Esercizi proposti:
A – Puoi riscrivere come elenco puntato il paragrafo del brano che comincia con «Il progetto SCARPETTE COLORATE», mantenendone i fatti principali?
B – Prosegui il brano sul progetto SCARPETTE COLORATE a partire dall'ultima frase riportata.

Brano da leggere:
Pubblico alcuni percorsi didattici, che prendono le mosse dai miei libri, e non solo. Possono essere di aiuto agli insegnanti che vogliano approfondire alcuni temi. Alcuni percorsi sono stati elaborati da me, altri da colleghe e colleghi che mi hanno autorizzato a pubblicarli in questo sito.
Il progetto SCARPETTE COLORATE mi è stato sollecitato dalle manifestazioni che si rinnovano negli anni contro il femminicidio, nel corso delle quali si crea e si espone un tappeto di scarpe rosse, che simboleggiano le donne violentate e uccise. Ogni paio di scarpe, reperito attraverso l’attivazione di una rete di solidarietà, rappresenta una donna e la traccia di una violenza subita. Sistemate ordinatamente lungo un percorso urbano, le scarpe ne ridisegnano lo spazio e l’estetica, visualizzando una marcia di donne assenti, un corteo che sottolinea il dolore che tale mancanza provoca tanto a livello sociale quanto familiare.

Estratto del dataset:
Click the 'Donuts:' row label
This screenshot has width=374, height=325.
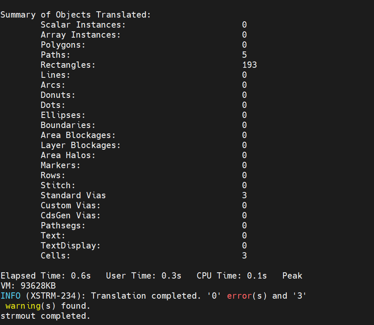tap(58, 95)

Risposte agli esercizi:
A –
- Il progetto SCARPETTE COLORATE nasce dalle manifestazioni contro il femminicidio che si ripetono negli anni.
- In queste occasioni si crea e si espone un tappeto di scarpe rosse, simbolo delle donne violentate e uccise.
- Ogni paio di scarpe viene raccolto grazie a una rete di solidarietà e rappresenta una donna e la violenza che ha subito.
- Disposte in ordine lungo un percorso urbano, le scarpe ne ridisegnano lo spazio e l'estetica.
- L'insieme rende visibile una marcia di donne assenti e sottolinea il dolore che questa mancanza provoca sia nella società sia nelle famiglie.

B –
Personalmente rimango ogni volta molto turbata dalla vista di quelle scarpe, simbolo di un dramma che al momento sembra essere inarrestabile. E il mio pensiero va alle bambine che apprendono le notizie dai media, vedono quelle manifestazioni (anche in televisione), ne comprendono la valenza simbolica e camminano verso il loro futuro di donne con questo senso di terribile minaccia che le riguarda. Riguarda anche i bambini ovviamente, ma credo che non vivano quel senso di minaccia sulla propria pelle.
Come aiutare le bambine e le ragazze? Come aiutare anche i bambini e i ragazzi?
Per rispondere a questa domanda ho pensato che la scuola può fare più di quanto abbia fatto fino ad oggi. E soprattutto in modo più sistematico, pensando a dei percorsi pluriennali che approfondiscano l’argomento da più punti di vista.
I principali riferimenti normativi sono rappresentati dall’articolo 2 della Dichiarazione universale dei diritti umani e dall’articolo 3 della nostra Costituzione:
“Tutti i cittadini hanno pari dignità sociale e sono eguali davanti alla legge, senza distinzione di sesso, di razza, di lingua, di religione, di opinioni politiche, di condizioni personali e sociali.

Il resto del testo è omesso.